How to Check the Real Savings on Amazon Gold Box Deals

Life After Debt…Remembering Your “Why”

5 Simple Ways to Get Your Productivity Back

Blog and Life Updates, Motherhood

REASONS I LOVE RAISING A TYPE A KID

August 21, 2015

Our daughter will be 5 years old soon, and she already has the stubbornness of myself and the single-mindedness of her dad. When she gets it in her head that she wants something or wants to do something, good luck trying to dissuade her otherwise. She can be competitive, ambitious, impatient, aggressive, and fast talking. In short, she has all of the attributes of a type A personality.

My husband is also Type A, and our daughter is basically his mini-me. She not only looks like him, but she acts like him too. So between the two of them, there are quite a few power struggles in our house. I have to laugh, because many of the things that frustrate my husband when dealing with our 4 year old are really just miniature versions of himself.

Sometimes I would love to have her be less competitive, less ambitious, more patient, less-aggressive, and a little bit quieter. I honestly wouldn’t change her for the world, though. As much as it can be a pain to have a strong-willed child, there are several reasons why I love raising a type A kid.

I love that she knows her own mind

As frustrating as it can be at times, my daughter knows her own mind and won’t easily back down from an idea. She embraces those type A qualities for creative projects, play, and learning. When she comes up with an idea for a project, she is impatient to get started and she won’t stop until she’s finished. She is ambitious with her goals, and she thrives off of learning to do new things.

I have learned to just embrace her miniature type A tendencies and try to go with the flow when she comes up with an idea. Raising a type A kid means you have to pick your battles.

I love that she is hard-wired for success

Research from Truity Psychometrics shows, “that people with high scores on the personality dimension of Conscientiousness tend to earn more and be more successful in their careers. Conscientiousness is defined as a person’s tendency to persist towards a goal; Conscientious people tend to be organized, structured, and responsible.” Of course not all successful people are type A, and not all type A people are successful, but the character traits typical to type A personalities do tend to lend a hand in success.

Those attributes typical of a type A individual will help her to grow into the most successful adult she can be. I want my daughter to hold tight to her conscientiousness; it’s every bit as natural to her as her beautiful brown eyes.

She has made me a better parent

We are trying our hardest to raise our children to be gracious members of society, and we don’t tolerate it when our children are ill-mannered, rude, or disrespectful. Trying to find that perfect balance between encouraging her natural drive and ambition, and not letting her become a little tyrant, can be a struggle.

As much as I want my daughter to know her own mind, my husband and I are struggling to set boundaries on the behavior she exhibits towards others. She can be ambitious, but she can’t trample others to get what she wants. She can be a fast-talker, but she needs to learn to listen. She can be competitive, but she needs to be a good sport if she loses.

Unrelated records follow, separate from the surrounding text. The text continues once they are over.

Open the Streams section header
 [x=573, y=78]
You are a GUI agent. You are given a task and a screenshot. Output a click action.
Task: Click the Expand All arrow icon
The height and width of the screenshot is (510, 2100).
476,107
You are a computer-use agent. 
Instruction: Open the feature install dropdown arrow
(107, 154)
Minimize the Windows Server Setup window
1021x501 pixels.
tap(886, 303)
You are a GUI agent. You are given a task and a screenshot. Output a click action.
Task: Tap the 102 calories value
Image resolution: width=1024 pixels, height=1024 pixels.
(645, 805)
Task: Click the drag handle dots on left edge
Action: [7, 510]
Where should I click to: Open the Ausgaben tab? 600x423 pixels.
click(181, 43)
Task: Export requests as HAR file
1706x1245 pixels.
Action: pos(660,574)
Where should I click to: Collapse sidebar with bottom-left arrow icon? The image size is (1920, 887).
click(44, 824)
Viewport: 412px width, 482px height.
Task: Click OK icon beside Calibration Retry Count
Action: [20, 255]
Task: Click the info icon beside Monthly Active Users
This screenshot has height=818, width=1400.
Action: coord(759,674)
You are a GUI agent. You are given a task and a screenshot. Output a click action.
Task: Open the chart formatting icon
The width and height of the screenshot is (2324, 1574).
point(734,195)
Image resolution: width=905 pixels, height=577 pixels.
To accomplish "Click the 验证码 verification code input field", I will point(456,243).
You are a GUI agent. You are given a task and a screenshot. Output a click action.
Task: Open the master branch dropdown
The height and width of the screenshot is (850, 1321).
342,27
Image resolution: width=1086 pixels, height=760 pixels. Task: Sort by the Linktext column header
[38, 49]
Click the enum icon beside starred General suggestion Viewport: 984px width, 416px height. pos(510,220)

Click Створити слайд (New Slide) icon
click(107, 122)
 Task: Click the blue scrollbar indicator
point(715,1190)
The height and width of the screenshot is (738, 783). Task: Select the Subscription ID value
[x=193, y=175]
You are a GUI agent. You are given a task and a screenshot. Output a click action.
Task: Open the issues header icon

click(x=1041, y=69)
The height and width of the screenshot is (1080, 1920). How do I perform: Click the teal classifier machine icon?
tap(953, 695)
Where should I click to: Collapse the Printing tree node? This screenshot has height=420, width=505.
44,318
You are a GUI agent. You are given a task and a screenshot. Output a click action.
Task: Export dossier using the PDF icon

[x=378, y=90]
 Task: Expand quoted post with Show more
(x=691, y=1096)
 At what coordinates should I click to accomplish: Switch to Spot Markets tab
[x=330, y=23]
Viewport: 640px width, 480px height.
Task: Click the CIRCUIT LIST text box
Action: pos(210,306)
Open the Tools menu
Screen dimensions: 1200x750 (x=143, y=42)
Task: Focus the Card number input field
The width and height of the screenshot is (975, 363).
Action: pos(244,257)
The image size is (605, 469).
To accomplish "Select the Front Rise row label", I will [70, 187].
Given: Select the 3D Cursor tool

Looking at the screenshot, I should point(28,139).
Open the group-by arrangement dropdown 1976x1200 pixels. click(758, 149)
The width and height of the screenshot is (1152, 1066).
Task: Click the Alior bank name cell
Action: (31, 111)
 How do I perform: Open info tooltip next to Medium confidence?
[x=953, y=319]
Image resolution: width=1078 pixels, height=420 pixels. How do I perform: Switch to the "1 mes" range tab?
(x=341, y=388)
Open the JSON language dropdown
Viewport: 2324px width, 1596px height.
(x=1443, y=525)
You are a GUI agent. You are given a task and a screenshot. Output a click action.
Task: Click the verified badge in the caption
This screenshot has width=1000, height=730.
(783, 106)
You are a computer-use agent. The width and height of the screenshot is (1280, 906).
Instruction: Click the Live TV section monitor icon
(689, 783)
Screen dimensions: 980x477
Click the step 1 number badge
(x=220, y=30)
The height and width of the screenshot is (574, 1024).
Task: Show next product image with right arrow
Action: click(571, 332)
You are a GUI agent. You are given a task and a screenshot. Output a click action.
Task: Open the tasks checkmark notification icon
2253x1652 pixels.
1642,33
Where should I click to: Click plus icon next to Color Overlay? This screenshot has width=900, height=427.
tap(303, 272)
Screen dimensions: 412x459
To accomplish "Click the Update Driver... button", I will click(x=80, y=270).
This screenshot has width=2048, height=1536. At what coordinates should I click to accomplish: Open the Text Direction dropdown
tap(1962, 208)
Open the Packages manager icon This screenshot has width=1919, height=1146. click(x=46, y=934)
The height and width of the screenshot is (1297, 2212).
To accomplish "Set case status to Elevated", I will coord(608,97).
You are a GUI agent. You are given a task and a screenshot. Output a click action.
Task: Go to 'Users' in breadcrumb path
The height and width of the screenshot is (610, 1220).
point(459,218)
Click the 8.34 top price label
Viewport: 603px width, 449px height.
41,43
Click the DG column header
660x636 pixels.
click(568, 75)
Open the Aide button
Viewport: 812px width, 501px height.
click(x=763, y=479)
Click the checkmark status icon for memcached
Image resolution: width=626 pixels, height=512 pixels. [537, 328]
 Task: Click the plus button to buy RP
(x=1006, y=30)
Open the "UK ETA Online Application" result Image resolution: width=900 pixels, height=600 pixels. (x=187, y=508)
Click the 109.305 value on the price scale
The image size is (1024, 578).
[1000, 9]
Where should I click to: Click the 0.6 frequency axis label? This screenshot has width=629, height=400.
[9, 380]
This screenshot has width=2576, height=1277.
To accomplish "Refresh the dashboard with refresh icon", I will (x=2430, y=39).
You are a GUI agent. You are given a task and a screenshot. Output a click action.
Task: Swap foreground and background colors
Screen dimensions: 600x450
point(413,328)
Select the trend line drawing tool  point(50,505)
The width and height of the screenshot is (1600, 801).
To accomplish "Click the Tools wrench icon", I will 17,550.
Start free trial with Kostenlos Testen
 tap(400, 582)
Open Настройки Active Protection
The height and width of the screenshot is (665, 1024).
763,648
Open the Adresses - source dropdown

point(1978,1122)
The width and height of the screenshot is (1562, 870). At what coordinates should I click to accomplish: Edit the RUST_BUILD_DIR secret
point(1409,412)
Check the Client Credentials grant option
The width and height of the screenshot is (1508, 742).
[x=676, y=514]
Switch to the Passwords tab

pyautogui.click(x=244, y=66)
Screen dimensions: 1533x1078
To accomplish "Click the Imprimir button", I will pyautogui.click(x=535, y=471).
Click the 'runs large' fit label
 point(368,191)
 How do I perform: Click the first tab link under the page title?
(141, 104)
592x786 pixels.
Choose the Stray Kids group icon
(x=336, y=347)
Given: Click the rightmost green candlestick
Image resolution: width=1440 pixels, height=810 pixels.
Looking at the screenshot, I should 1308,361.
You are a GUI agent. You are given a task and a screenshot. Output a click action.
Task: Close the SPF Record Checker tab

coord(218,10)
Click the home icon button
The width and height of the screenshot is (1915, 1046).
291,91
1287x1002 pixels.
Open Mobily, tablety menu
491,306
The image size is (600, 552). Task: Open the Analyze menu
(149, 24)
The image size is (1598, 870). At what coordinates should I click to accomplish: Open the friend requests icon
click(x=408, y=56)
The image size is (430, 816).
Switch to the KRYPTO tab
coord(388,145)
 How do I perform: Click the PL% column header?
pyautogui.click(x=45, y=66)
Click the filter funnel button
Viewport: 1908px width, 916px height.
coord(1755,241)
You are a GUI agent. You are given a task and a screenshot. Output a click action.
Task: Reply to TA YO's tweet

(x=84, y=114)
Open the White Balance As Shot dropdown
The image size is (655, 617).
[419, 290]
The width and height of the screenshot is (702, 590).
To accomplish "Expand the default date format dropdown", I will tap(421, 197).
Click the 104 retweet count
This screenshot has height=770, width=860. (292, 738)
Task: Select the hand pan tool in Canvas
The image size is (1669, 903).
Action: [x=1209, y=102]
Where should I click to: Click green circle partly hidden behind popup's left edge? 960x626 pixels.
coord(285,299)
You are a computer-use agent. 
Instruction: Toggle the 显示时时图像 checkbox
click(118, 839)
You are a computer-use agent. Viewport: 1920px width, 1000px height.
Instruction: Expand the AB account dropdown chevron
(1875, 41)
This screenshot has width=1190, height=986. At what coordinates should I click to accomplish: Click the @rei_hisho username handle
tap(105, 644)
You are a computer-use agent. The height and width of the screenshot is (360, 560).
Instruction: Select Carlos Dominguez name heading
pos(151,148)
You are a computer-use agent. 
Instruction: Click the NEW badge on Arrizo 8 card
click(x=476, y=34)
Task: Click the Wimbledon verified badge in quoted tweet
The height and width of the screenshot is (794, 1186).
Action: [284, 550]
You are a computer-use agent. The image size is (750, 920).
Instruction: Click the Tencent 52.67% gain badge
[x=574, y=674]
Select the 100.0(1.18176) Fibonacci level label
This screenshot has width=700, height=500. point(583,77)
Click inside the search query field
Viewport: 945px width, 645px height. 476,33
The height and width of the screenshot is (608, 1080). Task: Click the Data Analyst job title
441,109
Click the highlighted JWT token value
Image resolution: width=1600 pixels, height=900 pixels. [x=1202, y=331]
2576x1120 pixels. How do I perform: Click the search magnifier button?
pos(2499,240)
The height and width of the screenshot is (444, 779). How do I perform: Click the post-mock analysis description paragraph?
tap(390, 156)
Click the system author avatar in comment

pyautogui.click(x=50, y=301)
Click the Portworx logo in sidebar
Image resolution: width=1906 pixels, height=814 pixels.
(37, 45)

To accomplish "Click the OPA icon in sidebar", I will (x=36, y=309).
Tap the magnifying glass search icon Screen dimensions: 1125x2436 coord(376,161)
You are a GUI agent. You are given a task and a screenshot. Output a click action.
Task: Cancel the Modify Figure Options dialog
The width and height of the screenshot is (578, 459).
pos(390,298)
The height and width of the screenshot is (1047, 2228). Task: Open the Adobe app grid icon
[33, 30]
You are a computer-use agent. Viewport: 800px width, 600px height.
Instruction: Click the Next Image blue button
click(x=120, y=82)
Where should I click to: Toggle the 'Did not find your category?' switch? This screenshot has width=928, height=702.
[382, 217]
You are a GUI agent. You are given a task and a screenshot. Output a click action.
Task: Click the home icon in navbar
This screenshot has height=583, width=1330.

She has made me a better person

I am not a type A individual, but being married to one and raising another has really helped me become more flexible. Raising our daughter to be a kind, patient, and considerate type A person takes a lot of kindness, patience, and consideration. I have to emulate what I want our daughter to be in this world. If I want her to listen to others and their ideas, I need to listen to her and show respect for her ideas. If I want her to be a good sport when losing, I need to be gracious when she wins. In short, to raise a good person, you have to be a good person.

I love how raising her has changed me as an individual, and I feel so blessed to have my smart, witty, stubborn, creative, and independent daughter.

Are you a type A individual? How has raising your kids changed you as an individual?